Continue the passage on fat accumulation in patients with DID from its final sentence.

SELECTED PASSAGE –
....................

Interestingly, patients with DID exhibited relatively low visceral fat accumulation. Visceral fat accumulation has been researched more intensively than subcutaneous fat accumulation and is strongly correlated with increased risk of metabolic dysfunction and cardiovascular disease [12,13,14]. In contrast, increased subcutaneous fat accumulation shows either no correlation or an inverse correlation with metabolic disease risk [15, 16]. Recent advances in adipocyte biology have revealed differing gene expression signatures and biological characteristics of adipocytes between visceral and subcutaneous fat accumulation. Moreover, 32 IQ trait-associated genes that impact human intelligence have recently been identified [17]. Similarly, our previous study revealed that early-onset obesity predominantly increases subcutaneous fat accumulation, suggesting that subcutaneous fat accumulation is correlated with genetic rather than environmental factors [18]. These findings may inspire future research to identify the genes responsible for adipocyte and neuron cell biology by comparing the genomes of patients with DID and those of patients with average IQ.

....................

SUPPLIED DATA –
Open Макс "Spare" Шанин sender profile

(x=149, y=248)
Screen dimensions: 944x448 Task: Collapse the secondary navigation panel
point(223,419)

....................

WRITTEN ANSWER –
Coexisting behavioral disorders may negatively impact surgical outcomes [19]. It should be noted that the WAIS was only designed to measure broad cognition ability and not behavioral problems. If behavioral disorders (BD) are suspected, appropriate clinical techniques and questionnaires other than the WAIS must be applied for proper diagnosis and management. BD can be categorized into five disorders: attention deficient hyperactivity disorder, emotional behavioral disorder, oppositional defiant disorder, anxiety disorder, and obsessive–compulsive disorder. These behavioral disorders may overlap with each other and with DID and may be challenging to differentiate. The safety of BMS among patients with BD and DID has not been reported and remains a challenging problem to be addressed in future studies.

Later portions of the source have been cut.